Yesterday, we reported that the Asian “murder hornet” had been spotted in the United States for the first time in Washington state. Now, experts are warning that the deadly meat-eating Asian giant hornet will soon be on the east coast, and that it is likely here to stay in America forever.

Beekeepers in New York City are saying that there is no way the hornet, which kills fifty people a year in Japan, will not soon reach them.

“I told the NYPD back in 2012 … ‘Your problem is not the bees. This [the murder hornet] is your problem,’” explained retired Police Department beekeeper Anthony ‘Tony Bees’ Planakis, according to the New York Post.

“I showed them a picture of it, and they go, ‘What the hell is that?’” Planakis added. “I go, ‘That is an Asian hornet. My suit is useless against that thing.’”

When asked if the hornets are dangerous to humans, he replied, “Absolutely. Oh, my God.”

“Have you seen the mandibles on these things?” Planakis added.

Experts say that the hornets, the largest of which are more than 2 inches long, likely came to the U.S. aboard a ship from China. Planakis said that experts think they will arrive in the East at least in the next two to three years, and that they will spread fast once they get there.

“All it takes is a few hornets, and you’ve got a colony,” he said.

Manhattan beekeeper Andrew Cote added that it “could be years before they make a foothold [on the East Coast] — or they could end up in the back of somebody’s truck and be here in four days.”

Cote said that Either way, the murder hornet “is here to stay” in the U.S.

“We can expect them to be everywhere on the continent in time. … It’s a done deal,” Cote said. “There’s no way to contain it to the West Coast.”

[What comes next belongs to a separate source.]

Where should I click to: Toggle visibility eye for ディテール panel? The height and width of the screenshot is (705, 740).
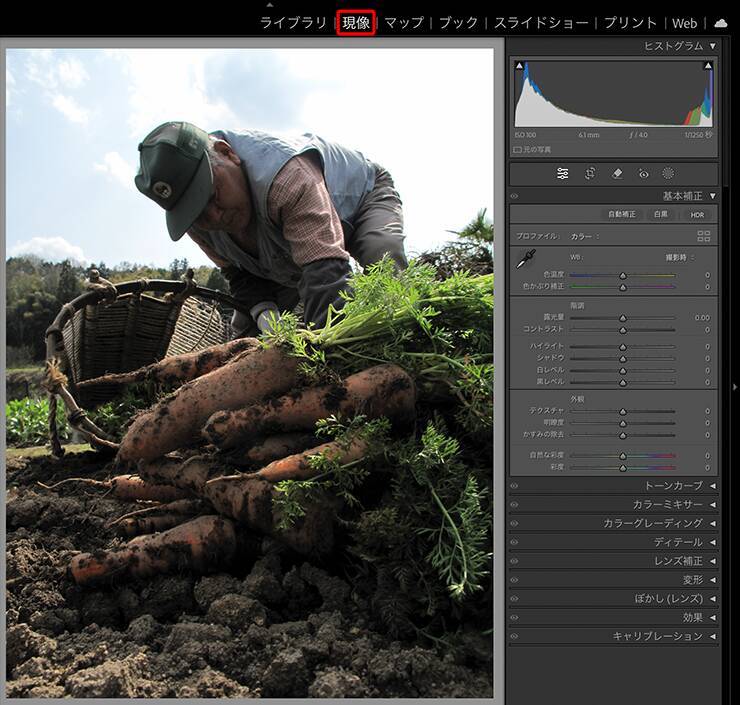pyautogui.click(x=514, y=542)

He explained that he first encountered the hornets during a 2017 trip to China, where “local beekeepers there used small bats that looked like miniature cricket bats” to hit the hornets mid-air.

“It sounded like someone hitting a rock. The hornets are extraordinarily aggressive,” Cote said. “The prospect of my semi-defenseless bees having to confront them sends chills up my spine.”

Cote went on to say that the hornet “can decimate a honey-bee colony because it needs to build up protein for its own colony, so it decapitates and consumes part of the honey bee.”

Planakis pointed out that the hornet’s stinger “is approximately a quarter of an inch,” compared to the one-sixteenth of an inch for a typical honey bee.

“It’s a little bit bigger than a cicada,” he said of the hornet. “You’ll see the tip of the stinger, but it’s not until it actually extends the stinger out that it goes into your skin. And they’re meat-eaters. … They’ll go after birds, small sparrows if they have to.”

The beekeeper went on to add that inside their venom “is a pheromone, which is like a magnet to other hornets.”

“So you can get swarmed just from getting stung by one,” Planakis said. “The worst thing anyone can do with these things is kill them. That scent is going to be airborne, and the rest of the hive will come. Getting stung is extremely painful, and anyone who is allergic, heaven help them. And they don’t sting you one time. They have the ability to sting you multiple times. Honeybees can only sting you once, and then they die.”